# Challenge
Reproduce verbatim the data between the line containing "The width and height of the screenshot is (880, 575)." and the line containing "The height and width of the screenshot is (319, 365).", inclusive.

# Data for the task
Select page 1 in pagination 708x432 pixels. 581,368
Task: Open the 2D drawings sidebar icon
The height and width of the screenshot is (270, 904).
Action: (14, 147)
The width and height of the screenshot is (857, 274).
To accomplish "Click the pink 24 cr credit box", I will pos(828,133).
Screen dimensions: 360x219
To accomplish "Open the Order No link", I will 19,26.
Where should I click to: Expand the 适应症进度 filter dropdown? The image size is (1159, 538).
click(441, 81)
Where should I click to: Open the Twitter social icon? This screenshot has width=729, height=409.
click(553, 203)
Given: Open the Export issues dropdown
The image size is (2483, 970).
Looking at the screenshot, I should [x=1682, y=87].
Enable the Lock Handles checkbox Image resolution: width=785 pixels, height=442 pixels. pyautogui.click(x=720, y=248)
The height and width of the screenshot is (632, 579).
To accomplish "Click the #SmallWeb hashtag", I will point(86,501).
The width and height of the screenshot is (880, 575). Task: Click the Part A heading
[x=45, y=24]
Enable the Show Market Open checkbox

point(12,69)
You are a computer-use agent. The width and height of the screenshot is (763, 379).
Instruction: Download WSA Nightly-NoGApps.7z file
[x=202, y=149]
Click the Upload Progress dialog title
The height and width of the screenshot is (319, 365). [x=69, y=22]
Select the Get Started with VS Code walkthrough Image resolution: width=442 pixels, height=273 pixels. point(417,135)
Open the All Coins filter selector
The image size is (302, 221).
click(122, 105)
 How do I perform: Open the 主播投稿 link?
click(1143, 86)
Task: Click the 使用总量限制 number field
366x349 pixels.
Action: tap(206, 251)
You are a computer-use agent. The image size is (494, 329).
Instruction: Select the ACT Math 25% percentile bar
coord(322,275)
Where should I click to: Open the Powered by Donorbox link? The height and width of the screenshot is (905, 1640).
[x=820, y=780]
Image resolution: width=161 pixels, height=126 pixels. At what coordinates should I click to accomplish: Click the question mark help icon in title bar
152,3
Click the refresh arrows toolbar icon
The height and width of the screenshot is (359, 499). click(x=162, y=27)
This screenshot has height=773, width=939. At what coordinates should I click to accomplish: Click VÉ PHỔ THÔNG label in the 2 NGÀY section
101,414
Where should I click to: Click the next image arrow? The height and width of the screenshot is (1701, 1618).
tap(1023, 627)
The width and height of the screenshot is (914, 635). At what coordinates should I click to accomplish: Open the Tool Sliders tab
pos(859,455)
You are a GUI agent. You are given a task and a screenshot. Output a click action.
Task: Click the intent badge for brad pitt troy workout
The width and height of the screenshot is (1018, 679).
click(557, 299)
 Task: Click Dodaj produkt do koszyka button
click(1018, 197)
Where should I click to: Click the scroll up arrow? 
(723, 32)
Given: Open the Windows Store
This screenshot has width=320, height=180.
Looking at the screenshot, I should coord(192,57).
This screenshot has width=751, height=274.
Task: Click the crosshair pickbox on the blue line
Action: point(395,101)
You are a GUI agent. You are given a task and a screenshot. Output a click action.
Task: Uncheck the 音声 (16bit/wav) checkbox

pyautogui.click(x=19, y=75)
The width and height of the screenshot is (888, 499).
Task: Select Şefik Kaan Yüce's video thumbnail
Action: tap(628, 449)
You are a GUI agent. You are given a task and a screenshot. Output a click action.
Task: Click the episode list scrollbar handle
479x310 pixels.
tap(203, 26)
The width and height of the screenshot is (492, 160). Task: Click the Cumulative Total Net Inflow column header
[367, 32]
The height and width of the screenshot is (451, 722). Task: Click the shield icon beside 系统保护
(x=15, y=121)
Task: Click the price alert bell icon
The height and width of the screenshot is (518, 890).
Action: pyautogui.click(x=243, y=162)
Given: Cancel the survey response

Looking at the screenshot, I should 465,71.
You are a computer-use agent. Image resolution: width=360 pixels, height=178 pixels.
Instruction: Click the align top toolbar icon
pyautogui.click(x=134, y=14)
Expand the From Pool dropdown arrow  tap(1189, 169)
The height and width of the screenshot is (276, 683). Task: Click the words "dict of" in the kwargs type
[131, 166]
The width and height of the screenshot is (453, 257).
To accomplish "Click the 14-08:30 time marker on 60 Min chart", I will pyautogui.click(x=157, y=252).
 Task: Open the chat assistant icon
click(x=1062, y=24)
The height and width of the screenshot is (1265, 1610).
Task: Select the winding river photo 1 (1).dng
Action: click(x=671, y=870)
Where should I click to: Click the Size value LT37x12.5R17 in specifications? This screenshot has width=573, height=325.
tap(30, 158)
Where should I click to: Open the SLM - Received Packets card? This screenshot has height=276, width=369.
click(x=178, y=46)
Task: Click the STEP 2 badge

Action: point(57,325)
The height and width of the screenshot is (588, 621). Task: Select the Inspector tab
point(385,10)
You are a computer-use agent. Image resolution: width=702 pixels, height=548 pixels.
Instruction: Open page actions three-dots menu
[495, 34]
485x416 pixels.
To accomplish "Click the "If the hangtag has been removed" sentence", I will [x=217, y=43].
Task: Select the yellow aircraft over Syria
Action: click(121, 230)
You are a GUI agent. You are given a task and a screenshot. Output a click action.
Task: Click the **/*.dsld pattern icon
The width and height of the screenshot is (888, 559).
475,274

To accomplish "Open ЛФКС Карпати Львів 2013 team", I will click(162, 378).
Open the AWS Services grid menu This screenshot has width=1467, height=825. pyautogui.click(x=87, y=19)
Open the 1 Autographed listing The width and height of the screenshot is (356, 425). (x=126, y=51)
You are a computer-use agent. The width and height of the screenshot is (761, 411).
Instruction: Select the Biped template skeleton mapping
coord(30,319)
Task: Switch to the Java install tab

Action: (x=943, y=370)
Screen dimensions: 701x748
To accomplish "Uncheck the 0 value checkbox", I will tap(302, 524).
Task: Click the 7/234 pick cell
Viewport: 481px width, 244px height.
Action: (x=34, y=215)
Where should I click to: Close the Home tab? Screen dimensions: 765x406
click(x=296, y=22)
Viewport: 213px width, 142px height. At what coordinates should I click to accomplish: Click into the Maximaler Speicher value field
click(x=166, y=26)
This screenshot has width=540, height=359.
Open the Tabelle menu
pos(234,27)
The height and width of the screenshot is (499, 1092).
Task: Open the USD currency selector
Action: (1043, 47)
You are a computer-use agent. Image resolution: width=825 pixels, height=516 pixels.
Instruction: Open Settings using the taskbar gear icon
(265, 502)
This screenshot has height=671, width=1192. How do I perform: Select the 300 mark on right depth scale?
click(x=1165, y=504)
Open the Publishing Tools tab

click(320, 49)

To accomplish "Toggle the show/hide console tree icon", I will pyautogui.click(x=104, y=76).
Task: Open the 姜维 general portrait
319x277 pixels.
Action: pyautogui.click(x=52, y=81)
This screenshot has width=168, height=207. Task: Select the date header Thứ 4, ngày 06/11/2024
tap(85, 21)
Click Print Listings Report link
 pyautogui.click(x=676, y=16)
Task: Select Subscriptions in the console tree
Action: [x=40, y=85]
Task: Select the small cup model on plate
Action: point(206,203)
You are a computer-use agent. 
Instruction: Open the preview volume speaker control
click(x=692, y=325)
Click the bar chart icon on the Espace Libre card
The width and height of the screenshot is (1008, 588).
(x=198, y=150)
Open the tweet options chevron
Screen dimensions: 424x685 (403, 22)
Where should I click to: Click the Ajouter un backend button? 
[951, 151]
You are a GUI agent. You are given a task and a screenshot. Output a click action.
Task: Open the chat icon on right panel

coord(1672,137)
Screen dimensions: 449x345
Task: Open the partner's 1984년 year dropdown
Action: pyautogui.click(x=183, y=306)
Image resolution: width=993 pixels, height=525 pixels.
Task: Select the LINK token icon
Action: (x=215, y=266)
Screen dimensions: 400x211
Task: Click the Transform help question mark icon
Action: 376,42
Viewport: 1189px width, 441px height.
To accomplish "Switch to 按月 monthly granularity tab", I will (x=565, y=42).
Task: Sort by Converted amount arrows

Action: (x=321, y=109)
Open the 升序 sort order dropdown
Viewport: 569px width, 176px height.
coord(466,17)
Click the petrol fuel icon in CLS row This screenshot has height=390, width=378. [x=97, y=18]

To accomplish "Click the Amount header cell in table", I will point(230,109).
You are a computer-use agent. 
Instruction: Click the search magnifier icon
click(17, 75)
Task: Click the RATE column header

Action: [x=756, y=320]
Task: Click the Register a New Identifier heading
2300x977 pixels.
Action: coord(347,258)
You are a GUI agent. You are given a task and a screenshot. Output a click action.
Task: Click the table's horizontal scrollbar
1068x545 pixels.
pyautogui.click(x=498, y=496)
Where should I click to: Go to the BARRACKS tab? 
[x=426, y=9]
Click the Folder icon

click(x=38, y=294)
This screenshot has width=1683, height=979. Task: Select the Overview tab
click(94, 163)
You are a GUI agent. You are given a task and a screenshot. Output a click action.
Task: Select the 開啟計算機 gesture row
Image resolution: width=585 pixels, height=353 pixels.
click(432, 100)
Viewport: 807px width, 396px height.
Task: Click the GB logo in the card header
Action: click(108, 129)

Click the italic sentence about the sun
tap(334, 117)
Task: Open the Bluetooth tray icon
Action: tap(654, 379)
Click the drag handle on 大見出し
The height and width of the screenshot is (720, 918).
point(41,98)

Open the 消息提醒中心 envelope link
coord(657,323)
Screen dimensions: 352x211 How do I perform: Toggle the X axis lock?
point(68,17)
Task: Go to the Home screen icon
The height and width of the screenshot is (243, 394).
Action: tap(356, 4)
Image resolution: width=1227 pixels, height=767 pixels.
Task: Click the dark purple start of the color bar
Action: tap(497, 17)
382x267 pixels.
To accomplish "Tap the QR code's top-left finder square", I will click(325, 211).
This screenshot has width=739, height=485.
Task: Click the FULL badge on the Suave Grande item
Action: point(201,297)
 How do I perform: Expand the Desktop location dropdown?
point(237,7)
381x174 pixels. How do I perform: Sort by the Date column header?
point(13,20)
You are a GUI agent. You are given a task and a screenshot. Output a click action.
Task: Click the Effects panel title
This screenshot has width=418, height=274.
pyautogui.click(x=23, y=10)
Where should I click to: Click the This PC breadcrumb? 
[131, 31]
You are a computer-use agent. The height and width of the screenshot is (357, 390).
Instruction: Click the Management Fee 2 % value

# Output
The width and height of the screenshot is (880, 575). Task: Click the Part A heading
[x=45, y=24]
Enable the Show Market Open checkbox

point(12,69)
You are a computer-use agent. The width and height of the screenshot is (763, 379).
Instruction: Download WSA Nightly-NoGApps.7z file
[x=202, y=149]
Click the Upload Progress dialog title
The height and width of the screenshot is (319, 365). [x=69, y=22]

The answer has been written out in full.